In due articoli del novembre 2014 (La guerra mondiale del petrolio) e del marzo 2015 (I tragici sviluppi mediorientali della guerra mondiale del petrolio) avevo ricostruito i fatti drammatici di quegli anni e di cui forse ci siamo scordati, infatti con una violenza inaudita Obama e i suoi amici democratici hanno incendiato il mondo: il golpe in Ucraina e la guerra del Donbass, la copertura degli attentati anti-sciiti dal Pakistan al Libano, il sostegno ai gruppi, spesso integralisti, contro il governo siriano e la nascita dell’ISIS, il via libera per i sauditi all’aggressione contro gli yemeniti sciiti, il disastro libico subappaltato ai francesi.
La premessa a questi scontri armati è stata l’innesco di quella che avevo sei anni fa definito la guerra mondiale del petrolio. Nel 2014 Obama e i democratici hanno infatti deciso di tenere al ribasso il prezzo del petrolio. Nel decennio precedente il barile aveva veleggiato tra gli 80 e i 120 dollari, cifre altissime, che hanno favorito i progetti sociali di Iran e Venezuela e la ripresa della Russia di Putin dopo il tracollo eltsiniano (1992 – 1999).
Poiché a Washington era chiaro lo svolgimento di una guerra mondiale economica e mediatica delle multinazionali occidentali contro Cina, Russia, Iran e Venezuela, guerra alla quale non era estranea l’amministrazione statunitense, Obama ha ritenuto utile intervenire sul prezzo del petrolio, venendo incontro anche al’Unione Europea, strozzata dai prezzi alti, aiuto non gratuito, perché Obama in contropartita aveva chiesto la firma del TTIP, il Trattato Transatlantico per il Commercio e gli Investimenti, poi naufragato per altri motivi.
Obama e i sauditi hanno così imposto nel 2014 all’OPEC il barile a 60 dollari, obbligando, se non a estrarre in perdita a pareggiare a malapena i costi. Essendo il petrolio il 75% delle entrate di Caracas e il 60% di Teheran, le difficoltà economiche di queste due nazioni si sono moltiplicate.

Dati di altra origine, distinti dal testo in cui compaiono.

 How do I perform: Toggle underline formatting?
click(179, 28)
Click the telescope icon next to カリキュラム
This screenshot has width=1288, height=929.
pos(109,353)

Ugualmente in difficoltà si è trovata la Russia che aveva allora dal petrolio il 40% degli utili del suo export. Di più, Obama aveva deciso di lanciare in grande stile l’estrazione interna di petrolio di scisto con una liberalizzazione estrema, favorevole a piccoli produttori che hanno iniziato a devastare l’ambiente statunitense, ma a fornire una cifra considerevole del fabbisogno interno di petrolio, con prezzi che potevano rimanere tra i cinque e i dieci dollari al barile sotto il prezzo stabilito dall’OPEC, intorno ai 50 dollari. Negli anni 2015 – 2016 la Russia ha visto ridursi del 20% le sue entrate complessive a cui ha risposto senza permettere ricadute sui cittadini, ma assottigliando le riserve nazionali, tuttavia immaginare che Vladimir Putin avrebbe accettato supinamente questo brutale attacco è stato ingenuo.
Il presidente russo infatti ha iniziato una triplice azione, diversificare le esportazioni, concentrare massimamente la vendita di petrolio verso la Cina Popolare di Xi Jinping, riducendo al minimo la vendita verso altri paesi e ancorando lo scambio con i cinesi non al valore del barile ma a scambi bilaterali, accrescere in maniera notevolissima le riserve auree.
Poiché la Cina è il primo importatore mondiale, cinesi e russi hanno potuto far scendere il prezzo ufficiale del barile a circa 25 dollari, una cifra disastrosa per qualunque produttore di petrolio, ma che soprattutto mette in difficoltà le petro – monarchie della penisola arabica e gli Stati Uniti, che vedono rovinato il mercato interno del petrolio di scisto e le timide esportazioni che avevano iniziato a compensare la riduzione di consumi nazionali.
È evidente che con Iran e Venezuela la Russia e la Cina abbiano preso accordi compensativi, per cercare di lenire una situazione dalla quale entrambi i paesi restano fortemente danneggiati per il prezzo stracciato del barile. In ogni caso è evidente che se il prezzo del barile è una variabile dello scontro mondiale tra unipolarismo occidentale e multipolarismo, russi e cinesi non sono rimasti a guardare, ma hanno deciso con forza di rispondere attuando una strategia lungimirante, infatti gli sforzi sauditi per ridurre l’estrazione mondiale e far risalire almeno a 50 o 60 dollari il barile, per evitare l’estrazione in perdita e aiutare l’alleato a stelle e strisce al momento si sono rivelati inefficaci.